# Messen der TE Zeit von Motoren im Ex Bereich



## hubert (8 Januar 2006)

Hallo.

Habe mal eine frage:
Weiß jemand von euch wie man die TE Zeit von Antrieben im Ex Bereich messen kann? Wenn eine TE Zeit von 44sek. am Typenschild des Motors steht. Genügt hier nur dann die Motorschutzauslösekennlinie oder muss man diese Zeit messen?

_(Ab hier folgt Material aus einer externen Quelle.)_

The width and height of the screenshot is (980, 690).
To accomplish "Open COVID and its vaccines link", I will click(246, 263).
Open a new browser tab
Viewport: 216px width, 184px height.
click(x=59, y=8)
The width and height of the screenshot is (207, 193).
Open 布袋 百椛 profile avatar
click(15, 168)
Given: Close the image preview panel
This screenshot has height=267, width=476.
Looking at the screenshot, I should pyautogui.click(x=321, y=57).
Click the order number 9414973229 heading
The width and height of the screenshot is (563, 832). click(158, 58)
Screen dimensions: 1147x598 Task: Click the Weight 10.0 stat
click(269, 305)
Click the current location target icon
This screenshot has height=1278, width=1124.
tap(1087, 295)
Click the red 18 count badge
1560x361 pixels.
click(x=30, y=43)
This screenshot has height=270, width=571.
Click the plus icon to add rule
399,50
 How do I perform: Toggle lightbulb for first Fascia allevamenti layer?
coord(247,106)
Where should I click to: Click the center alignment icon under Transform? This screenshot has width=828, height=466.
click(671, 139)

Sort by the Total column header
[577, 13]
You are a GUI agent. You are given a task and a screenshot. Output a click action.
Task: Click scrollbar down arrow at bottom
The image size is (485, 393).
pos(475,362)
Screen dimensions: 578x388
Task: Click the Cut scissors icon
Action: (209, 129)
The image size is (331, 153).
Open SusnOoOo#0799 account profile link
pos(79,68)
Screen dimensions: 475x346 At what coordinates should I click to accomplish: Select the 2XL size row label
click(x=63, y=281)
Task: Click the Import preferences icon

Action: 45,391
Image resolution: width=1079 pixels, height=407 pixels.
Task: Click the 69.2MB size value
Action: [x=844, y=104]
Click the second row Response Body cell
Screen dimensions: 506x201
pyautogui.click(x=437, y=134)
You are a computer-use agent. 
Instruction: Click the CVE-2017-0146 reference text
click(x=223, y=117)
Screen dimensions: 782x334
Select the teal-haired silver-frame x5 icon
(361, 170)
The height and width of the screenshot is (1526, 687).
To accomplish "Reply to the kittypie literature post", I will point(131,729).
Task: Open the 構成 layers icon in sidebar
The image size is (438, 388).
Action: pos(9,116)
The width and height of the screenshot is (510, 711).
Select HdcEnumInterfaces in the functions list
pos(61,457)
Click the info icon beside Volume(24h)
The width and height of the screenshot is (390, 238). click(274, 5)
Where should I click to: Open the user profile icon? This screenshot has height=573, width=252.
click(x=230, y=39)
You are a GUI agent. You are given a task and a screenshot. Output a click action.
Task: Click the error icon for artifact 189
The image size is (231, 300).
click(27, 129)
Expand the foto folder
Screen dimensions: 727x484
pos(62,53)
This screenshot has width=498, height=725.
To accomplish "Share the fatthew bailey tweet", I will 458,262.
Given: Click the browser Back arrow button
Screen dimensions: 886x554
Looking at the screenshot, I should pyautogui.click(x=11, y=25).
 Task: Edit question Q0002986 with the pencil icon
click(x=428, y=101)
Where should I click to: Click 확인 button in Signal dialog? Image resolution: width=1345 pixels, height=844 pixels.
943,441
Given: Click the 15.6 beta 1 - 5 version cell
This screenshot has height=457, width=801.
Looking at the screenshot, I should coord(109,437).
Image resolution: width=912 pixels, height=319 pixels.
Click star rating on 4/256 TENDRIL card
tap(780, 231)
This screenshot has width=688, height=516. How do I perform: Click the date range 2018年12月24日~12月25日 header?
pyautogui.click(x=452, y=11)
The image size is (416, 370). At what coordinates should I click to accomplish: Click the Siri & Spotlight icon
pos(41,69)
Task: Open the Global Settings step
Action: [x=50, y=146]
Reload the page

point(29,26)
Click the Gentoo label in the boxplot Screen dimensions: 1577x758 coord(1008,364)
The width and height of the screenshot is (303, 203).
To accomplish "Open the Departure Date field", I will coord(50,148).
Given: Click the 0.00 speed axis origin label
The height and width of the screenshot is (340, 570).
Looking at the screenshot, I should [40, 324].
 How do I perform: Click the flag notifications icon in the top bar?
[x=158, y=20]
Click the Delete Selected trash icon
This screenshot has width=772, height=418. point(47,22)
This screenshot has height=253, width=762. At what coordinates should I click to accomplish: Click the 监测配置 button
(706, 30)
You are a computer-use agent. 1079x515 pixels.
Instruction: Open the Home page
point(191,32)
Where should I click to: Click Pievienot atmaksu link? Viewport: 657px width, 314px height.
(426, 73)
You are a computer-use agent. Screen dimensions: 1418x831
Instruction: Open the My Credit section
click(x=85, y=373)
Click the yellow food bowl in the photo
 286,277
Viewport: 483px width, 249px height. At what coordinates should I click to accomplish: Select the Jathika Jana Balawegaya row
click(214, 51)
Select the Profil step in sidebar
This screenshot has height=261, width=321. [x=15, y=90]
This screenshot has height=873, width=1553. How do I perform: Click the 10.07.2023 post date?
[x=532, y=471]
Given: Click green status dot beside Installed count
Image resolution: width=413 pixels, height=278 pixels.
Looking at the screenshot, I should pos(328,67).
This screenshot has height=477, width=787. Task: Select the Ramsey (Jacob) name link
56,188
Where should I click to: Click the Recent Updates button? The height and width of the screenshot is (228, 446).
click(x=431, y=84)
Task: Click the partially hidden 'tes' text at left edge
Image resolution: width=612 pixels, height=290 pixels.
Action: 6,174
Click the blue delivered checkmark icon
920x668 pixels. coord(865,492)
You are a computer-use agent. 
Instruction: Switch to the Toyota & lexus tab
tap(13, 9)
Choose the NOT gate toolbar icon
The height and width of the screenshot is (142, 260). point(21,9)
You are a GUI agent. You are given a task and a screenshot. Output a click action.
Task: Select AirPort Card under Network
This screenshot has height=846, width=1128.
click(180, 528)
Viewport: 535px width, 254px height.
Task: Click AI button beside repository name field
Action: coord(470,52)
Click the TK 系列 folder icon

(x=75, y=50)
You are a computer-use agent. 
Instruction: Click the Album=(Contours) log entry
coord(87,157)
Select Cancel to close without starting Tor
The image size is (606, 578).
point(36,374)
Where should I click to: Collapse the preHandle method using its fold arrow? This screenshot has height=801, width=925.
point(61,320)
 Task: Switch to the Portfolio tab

Bin für Antworten dankbar.


----------



## guenni (18 Januar 2006)

Hallo Hubert

Die Motorschutzkennlinie genügt, man muss nur sicherstellen dass der Motorschutz vor erreichen der T3 Zeit auslöst. 

Mir wurde das vorgehen zur Kontrolle wie folgt erklärt:

1. Auf dem Typenschild den Wert von ta/tn ablesen.
2. Den Wert mit dem Nennstrom multiplizieren.
3. Die Auslösezeit mit dem Ergebniss aus der Motorschutzkennline   
    ablesen.

Der Ex Schutz ist erbracht wenn die Auslösezeit kleiner der T3 Zeit ist.

Es kann passieren dass der el. Schutz passt aber die Auslösezeit zu gross ist.  Dann muss der Motorschtzschalter getauscht werden.

Gruss
Guenni


----------